Collected data:

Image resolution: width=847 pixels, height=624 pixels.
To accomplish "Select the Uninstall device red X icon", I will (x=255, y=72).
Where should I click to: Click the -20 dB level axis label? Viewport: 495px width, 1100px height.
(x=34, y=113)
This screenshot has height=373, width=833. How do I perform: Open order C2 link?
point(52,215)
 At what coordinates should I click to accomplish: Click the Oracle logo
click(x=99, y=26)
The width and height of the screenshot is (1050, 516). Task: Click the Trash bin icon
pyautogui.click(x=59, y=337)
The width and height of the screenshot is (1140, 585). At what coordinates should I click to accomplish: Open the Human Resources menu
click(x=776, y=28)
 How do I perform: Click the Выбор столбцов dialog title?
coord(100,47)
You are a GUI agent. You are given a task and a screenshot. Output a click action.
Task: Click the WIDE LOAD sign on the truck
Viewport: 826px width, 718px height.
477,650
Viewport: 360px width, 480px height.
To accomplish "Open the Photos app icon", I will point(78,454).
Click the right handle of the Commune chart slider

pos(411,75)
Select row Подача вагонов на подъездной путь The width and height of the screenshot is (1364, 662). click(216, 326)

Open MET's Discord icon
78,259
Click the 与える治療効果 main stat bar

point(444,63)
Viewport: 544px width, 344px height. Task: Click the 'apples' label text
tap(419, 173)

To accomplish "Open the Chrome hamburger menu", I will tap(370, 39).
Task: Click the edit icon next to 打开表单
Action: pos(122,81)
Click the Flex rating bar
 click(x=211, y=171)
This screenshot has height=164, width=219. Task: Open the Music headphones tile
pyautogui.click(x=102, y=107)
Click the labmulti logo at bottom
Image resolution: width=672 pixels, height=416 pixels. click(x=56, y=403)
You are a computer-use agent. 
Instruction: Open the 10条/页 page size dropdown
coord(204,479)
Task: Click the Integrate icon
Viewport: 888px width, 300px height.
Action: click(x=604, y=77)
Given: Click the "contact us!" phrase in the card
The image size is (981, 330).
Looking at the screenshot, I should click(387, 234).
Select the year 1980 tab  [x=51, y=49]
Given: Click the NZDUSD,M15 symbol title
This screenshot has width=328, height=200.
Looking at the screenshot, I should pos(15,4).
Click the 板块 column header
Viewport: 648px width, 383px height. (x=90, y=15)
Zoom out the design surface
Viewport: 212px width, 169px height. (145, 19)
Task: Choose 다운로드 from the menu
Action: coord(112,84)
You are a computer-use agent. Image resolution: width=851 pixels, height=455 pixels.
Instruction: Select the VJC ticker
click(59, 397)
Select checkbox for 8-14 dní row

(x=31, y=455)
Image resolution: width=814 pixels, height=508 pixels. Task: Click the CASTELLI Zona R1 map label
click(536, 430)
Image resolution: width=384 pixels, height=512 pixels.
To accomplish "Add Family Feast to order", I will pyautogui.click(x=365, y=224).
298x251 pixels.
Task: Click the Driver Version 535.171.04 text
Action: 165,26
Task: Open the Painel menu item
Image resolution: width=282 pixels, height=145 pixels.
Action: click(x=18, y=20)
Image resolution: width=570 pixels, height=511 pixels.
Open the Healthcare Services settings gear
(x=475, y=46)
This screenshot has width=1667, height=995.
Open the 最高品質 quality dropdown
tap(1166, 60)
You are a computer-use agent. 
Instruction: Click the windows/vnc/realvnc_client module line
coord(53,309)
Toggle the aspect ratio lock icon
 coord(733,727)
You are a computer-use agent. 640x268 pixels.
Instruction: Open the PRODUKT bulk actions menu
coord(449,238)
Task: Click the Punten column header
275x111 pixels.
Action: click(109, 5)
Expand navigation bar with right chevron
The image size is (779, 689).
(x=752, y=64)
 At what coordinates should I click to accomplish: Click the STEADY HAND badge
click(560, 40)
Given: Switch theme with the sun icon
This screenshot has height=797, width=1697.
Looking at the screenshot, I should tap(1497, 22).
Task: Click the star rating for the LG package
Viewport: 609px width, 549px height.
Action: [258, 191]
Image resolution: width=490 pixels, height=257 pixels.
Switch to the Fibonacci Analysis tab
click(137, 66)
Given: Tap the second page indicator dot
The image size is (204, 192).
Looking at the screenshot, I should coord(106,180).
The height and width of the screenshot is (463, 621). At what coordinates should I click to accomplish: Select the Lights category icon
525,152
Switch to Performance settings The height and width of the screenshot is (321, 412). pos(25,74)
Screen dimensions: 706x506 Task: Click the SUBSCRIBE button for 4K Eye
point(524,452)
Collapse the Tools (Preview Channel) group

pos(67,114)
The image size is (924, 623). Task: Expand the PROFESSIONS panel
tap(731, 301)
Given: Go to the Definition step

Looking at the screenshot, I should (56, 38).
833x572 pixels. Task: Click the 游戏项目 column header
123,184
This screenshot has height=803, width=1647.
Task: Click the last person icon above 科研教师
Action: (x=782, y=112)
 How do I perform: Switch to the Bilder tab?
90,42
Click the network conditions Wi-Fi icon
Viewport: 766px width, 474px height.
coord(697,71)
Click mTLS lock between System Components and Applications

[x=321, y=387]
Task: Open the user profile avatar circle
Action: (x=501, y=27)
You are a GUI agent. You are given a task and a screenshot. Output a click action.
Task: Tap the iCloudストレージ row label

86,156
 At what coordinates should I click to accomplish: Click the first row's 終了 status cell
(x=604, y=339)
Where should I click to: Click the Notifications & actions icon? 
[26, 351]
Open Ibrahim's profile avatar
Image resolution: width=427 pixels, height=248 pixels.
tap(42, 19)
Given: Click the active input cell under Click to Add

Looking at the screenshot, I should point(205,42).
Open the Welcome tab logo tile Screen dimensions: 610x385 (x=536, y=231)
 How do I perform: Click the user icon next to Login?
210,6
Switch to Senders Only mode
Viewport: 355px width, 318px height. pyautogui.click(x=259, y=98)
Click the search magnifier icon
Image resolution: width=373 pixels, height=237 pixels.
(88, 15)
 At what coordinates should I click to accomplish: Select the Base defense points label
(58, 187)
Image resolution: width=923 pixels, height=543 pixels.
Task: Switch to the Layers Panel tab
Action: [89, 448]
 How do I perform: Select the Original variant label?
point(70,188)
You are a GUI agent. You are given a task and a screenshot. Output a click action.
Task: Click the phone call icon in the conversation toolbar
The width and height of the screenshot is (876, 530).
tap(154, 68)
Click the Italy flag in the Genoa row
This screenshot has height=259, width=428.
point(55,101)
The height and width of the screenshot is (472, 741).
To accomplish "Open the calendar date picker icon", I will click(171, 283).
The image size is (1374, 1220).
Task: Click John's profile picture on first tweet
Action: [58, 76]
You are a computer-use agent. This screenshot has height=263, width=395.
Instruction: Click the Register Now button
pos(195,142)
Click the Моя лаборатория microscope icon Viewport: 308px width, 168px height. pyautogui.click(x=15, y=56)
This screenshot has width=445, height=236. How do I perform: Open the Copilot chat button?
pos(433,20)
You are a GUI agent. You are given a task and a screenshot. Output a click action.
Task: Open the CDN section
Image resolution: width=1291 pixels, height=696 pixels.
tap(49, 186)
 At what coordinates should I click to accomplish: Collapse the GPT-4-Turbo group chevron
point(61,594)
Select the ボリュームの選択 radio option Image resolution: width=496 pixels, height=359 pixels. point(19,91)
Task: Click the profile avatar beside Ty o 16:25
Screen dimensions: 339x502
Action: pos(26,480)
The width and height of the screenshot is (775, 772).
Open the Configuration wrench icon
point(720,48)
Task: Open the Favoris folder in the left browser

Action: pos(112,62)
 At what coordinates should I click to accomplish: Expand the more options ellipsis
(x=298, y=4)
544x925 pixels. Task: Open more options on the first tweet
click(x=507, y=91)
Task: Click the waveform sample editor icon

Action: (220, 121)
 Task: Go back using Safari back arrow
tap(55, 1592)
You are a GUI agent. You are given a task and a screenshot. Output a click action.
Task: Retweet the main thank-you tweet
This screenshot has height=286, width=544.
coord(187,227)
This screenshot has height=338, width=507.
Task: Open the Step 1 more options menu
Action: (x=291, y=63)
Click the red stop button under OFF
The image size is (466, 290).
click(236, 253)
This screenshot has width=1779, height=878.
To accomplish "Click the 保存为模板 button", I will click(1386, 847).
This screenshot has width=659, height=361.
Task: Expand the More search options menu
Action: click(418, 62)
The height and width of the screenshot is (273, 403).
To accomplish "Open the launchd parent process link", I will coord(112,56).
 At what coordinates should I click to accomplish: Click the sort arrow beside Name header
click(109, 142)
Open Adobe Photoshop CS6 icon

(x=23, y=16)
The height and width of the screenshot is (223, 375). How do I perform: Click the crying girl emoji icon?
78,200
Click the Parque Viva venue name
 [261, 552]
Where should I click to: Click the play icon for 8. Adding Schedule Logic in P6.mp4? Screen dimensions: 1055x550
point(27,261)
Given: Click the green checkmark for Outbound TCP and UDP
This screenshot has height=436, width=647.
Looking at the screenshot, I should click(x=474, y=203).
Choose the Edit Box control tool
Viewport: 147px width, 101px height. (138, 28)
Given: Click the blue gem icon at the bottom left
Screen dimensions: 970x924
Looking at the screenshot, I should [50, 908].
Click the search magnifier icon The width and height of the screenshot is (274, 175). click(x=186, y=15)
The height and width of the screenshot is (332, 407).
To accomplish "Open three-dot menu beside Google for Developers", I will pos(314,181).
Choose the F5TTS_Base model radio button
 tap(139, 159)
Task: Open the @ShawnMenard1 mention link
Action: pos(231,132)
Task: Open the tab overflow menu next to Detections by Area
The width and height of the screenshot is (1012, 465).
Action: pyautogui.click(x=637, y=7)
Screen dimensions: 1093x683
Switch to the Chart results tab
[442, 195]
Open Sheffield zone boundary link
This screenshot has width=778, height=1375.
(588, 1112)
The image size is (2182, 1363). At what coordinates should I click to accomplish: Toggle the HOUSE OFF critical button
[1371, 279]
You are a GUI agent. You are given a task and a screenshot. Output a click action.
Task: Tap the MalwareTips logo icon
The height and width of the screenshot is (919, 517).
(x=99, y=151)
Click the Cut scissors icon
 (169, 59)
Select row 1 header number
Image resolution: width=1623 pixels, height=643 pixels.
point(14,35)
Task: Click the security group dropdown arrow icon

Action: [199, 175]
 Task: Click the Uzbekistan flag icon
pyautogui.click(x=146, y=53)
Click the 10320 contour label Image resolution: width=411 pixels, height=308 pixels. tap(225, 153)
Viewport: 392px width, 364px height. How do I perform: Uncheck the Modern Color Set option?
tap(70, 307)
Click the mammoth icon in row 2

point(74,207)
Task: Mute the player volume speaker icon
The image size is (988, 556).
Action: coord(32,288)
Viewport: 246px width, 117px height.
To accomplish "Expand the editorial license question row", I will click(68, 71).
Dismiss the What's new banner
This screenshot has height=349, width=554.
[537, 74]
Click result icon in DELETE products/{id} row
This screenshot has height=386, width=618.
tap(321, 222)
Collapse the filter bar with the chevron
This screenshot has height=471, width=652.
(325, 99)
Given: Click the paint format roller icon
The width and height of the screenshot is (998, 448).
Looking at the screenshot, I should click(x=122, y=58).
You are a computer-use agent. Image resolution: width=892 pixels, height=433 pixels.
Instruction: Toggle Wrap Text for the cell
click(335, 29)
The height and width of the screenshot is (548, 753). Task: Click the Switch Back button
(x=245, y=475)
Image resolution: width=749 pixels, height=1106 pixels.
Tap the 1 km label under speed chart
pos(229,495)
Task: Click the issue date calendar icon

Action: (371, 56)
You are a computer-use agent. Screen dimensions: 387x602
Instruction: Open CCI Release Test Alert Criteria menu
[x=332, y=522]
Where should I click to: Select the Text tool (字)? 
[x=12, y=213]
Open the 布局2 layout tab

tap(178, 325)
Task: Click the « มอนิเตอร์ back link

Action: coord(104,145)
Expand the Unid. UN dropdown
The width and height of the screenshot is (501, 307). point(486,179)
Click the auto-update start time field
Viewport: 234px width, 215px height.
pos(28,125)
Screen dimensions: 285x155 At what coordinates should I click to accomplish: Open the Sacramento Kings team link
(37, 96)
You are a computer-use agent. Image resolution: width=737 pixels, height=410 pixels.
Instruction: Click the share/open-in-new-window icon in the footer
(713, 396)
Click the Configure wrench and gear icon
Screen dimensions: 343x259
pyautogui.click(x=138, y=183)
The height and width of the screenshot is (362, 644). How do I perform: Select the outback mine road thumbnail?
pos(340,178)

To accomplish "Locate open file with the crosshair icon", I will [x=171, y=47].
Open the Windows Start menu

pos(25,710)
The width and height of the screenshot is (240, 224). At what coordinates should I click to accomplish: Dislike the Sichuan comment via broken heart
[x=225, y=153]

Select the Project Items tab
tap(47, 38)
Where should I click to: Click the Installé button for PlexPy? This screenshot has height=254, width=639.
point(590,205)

# Assigned task:
Of the lines above, output exactly those from the line bearing "This screenshot has height=286, width=544." through the line bearing "The height and width of the screenshot is (273, 403).", inclusive.

# Exercise solution:
This screenshot has height=286, width=544.
coord(187,227)
This screenshot has height=338, width=507.
Task: Open the Step 1 more options menu
Action: (x=291, y=63)
Click the red stop button under OFF
The image size is (466, 290).
click(236, 253)
This screenshot has width=1779, height=878.
To accomplish "Click the 保存为模板 button", I will click(1386, 847).
This screenshot has width=659, height=361.
Task: Expand the More search options menu
Action: click(418, 62)
The height and width of the screenshot is (273, 403).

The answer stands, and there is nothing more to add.